Play Chords That Necessitate Long Stretches

Some songs on the solo guitar call for extended periods of fretting hand motion. Capo a few frets higher if you can’t handle those stretches. That will cut the stretch in half. You don’t need to remove that song from your repertoire.

Additionally, it’s a great technique to increase stretchability. Capo up a few frets until you find a position where the chord stretch is comfortable for you if it is too difficult for you to play in an open position (at the guitar’s nut). Get familiar with the chord changes at that point. Then, for a more difficult stretch, move the capo back one fret. Repeat. You’ll develop flexibility through time and eventually be able to stretch in the open posture.

Imaginative Expression

If you simply like the sound of your guitar, you might want to capo it. By using a capo to shorten the strings, you can improve the song’s brightness and string tension. Albert Collins is a master of the blues. He frequently uses a capo up the neck of his guitar. Not because he feels the need to deceive. He only does it to express himself artistically.

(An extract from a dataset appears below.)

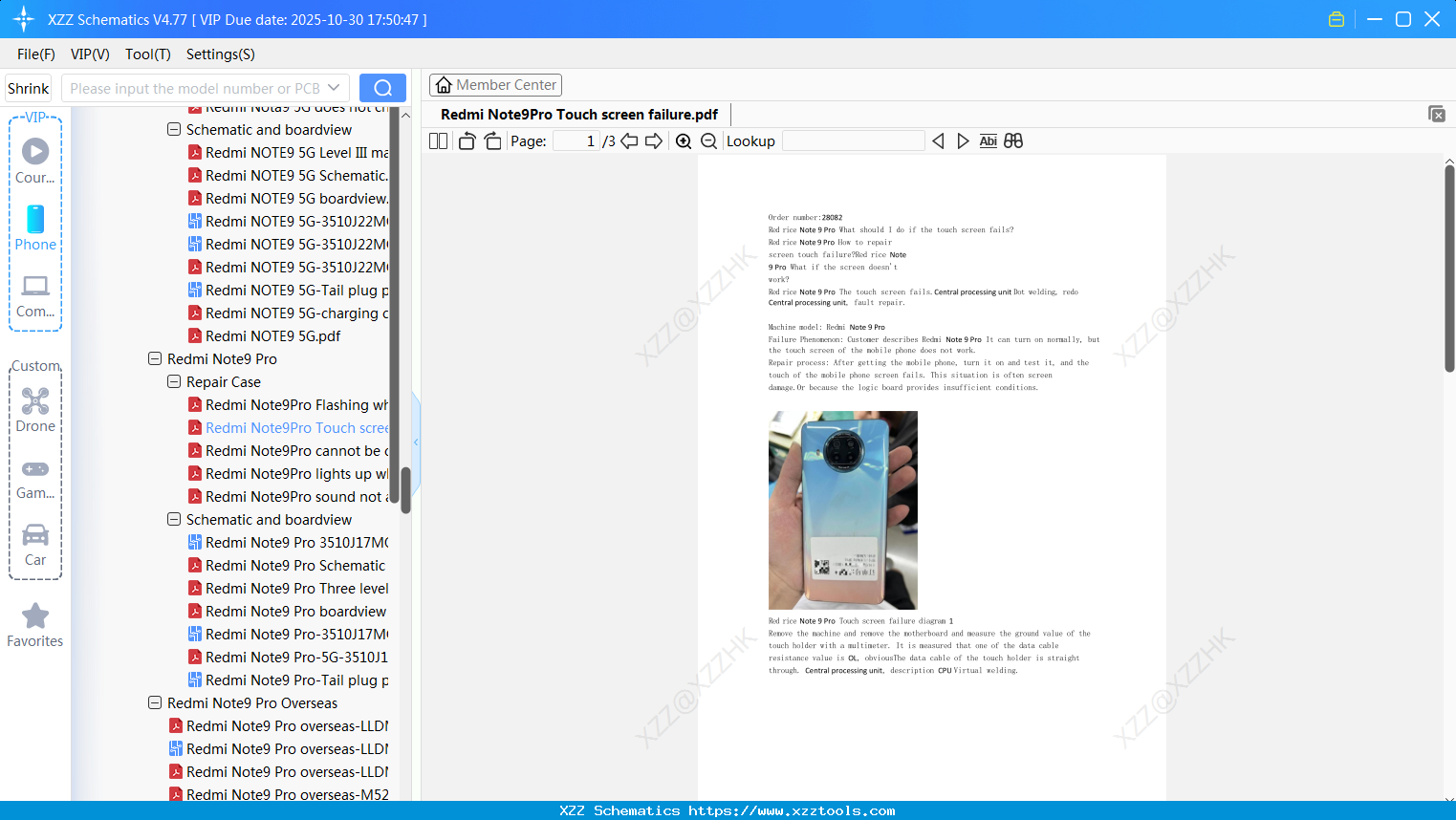Click the Member Center button
The image size is (1456, 820).
tap(495, 84)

Using a Wide Variety of Guitars to Jam

At a jam, it’s not unusual to see four or five guitarists. With everyone positioned at one end of the neck, things might get rather messy. To add some life, use capos. Simple tunes in simple keys are excellent for this. However, it will introduce fresh, higher chord voicings, forcing lead musicians to reconsider some of their go-to lines.

Activate Simple Picking Patterns

Scarborough Fair by Simon and Garfunkel is a timeless illustration of a talented guitarist employing a capo. Paul Simon uses A minor chord voicings to play this E minor tune while capping his guitar at the seventh fret. This makes it possible to chose in a manner that would not be possible in A minor.

Other Special-Case Applications for a Capo

Vintage Guitars

Some vintage guitars, especially 12-string models, are only able to handle the stress of the strings when tuned to pitch. A higher tuning could harm the guitar. The answer is to utilise a capo.

An Extra Hand

The capo can be used as a mechanical third hand if you need to fret a string while setting up your guitar or making other adjustments.